Tasks:
a) In the Berchtesgaden text, rewrite the paragraph beginning "In the closing stages of the war" as a short bulleted list that keeps its main facts.
b) The Berchtesgaden text names famous visitors who stayed at the Berchtesgadener Hof Hotel. List all of them.
c) Does the Berchtesgaden text support each statement? Answer yes or no, and quote the words from the text that decide it.
(i) Berchtesgaden is about thirty kilometers south of Salzburg.
(ii) The Royal Air Force bombed the Obersalzberg complex in May 1945.
(iii) The mountain tops could be seen from the café window that day.
Start of Text section
Berchtesgaden is a municipality in the German Bavarian Alps and is  located north of the Nationalpark Berchtesgaden in the south district of Berchtesgadener Land in Bavaria, which is near the border with Austria. Although it is only thirty kilometres south of Salzburg the route is not particularly direct as the line runs first west and then south so that it can follow the river valley to the Berchtesgaden railway terminus.  What is fascinating about Berchtesgaden is that it has a very close association with the history of Nazi Germany and that is why I was interested in visiting the town.

The nearby area of Obersalzberg was purchased by the Nazis in the 1920s for their senior leaders to get away from Berlin from time to time.  I find the concept of them buying anything quite interesting because later on of course they just took anything they wanted without paying anything at all for it.  Adolf Hitler’s own mountain residence, the Berghof, was located here and  Berchtesgaden and its villages were fitted out to serve as an outpost of the German Reichskanzlei office  or Imperial Chancellery whenever the Government arrived in town.

In the closing stages of the war the Allies feared that Hitler would leave Berlin and set up an ‘Alpine Redoubt’ to continue the war from the mountains, so the Royal Air Force bombed the Obersalzberg complex on 25th April 1945.  Many buildings were destroyed, and looting, first by locals and then by the Allied occupation troops completed the job.  One of the conditions for the return of the Obersalzberg to German control in 1952 was the destruction of the remaining ruins. Accordingly, the ruins of Hitler’s Berghof, the homes of Bormann and Göring, an SS barracks complex, and other associated buildings were blown up and bulldozed away.

By the time that we arrived the rain had stopped and although it was still very overcast at least I didn’t have to worry any more about my feet getting wet.  We arrived at the railway station that was a typical Third Reich building that had been built for the Nazis and included a reception hall for Adolf and his guests.  It has gone now but next door was once the Berchtesgadener Hof Hotel where famous visitors stayed, such as Eva Braun, Erwin Rommel, Josef Goebbels and Heinrich Himmler.    It felt slightly chilling to be walking in the footsteps of the most evil men of the twentieth century and it seemed strange that this pretty Bavarian town was once home to these people.

Hitler at Berchtesgarten 

After a visit to the Tourist Information Office we talk the steep walk towards the town and arrived evntually in the busy main square that was surprisingly touristy.  It was time for refreshment so we selected a café and found tables in the window that had good views over the mountains that at nearly three thousand metres high are the third highest in Germany.  We couldn’t see the tops today because they were covered in cloud but somewhere among them was the Kehlstein and at the top of it was the Eagle’s Nest.
End of Text section
Start of Data
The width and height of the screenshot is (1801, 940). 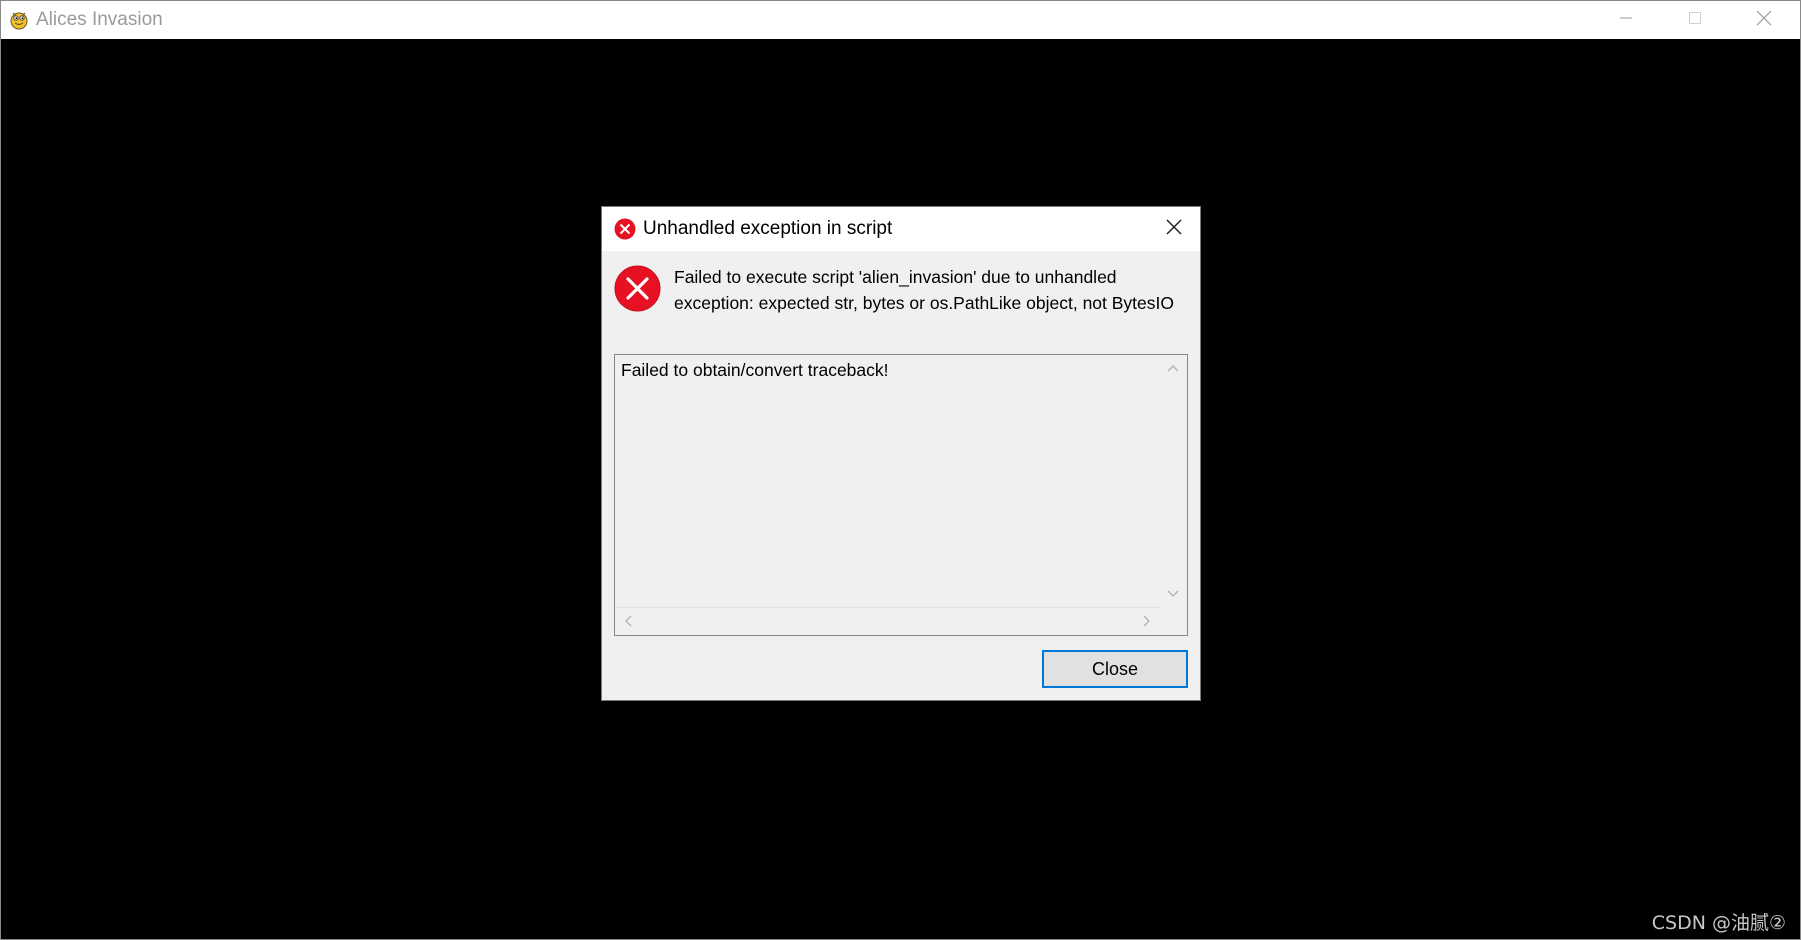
End of Data
Results:
a)
- Fearing that Hitler would leave Berlin and continue the war from an "Alpine Redoubt" in the mountains, the Allies had the Royal Air Force bomb the Obersalzberg complex on April 25, 1945.
- Many buildings were destroyed, and looting, first by locals and then by Allied occupation troops, finished the job.
- When Obersalzberg was returned to German control in 1952, one condition was that the remaining ruins be destroyed.
- The ruins of Hitler's Berghof, the homes of Bormann and Göring, an SS barracks complex and other associated buildings were therefore blown up and bulldozed away.

b)
- Eva Braun
- Erwin Rommel
- Josef Goebbels
- Heinrich Himmler

c)
(i) Yes: "it is only thirty kilometres south of Salzburg"
(ii) No: "bombed the Obersalzberg complex on 25th April 1945"
(iii) No: "We couldn’t see the tops today because they were covered in cloud"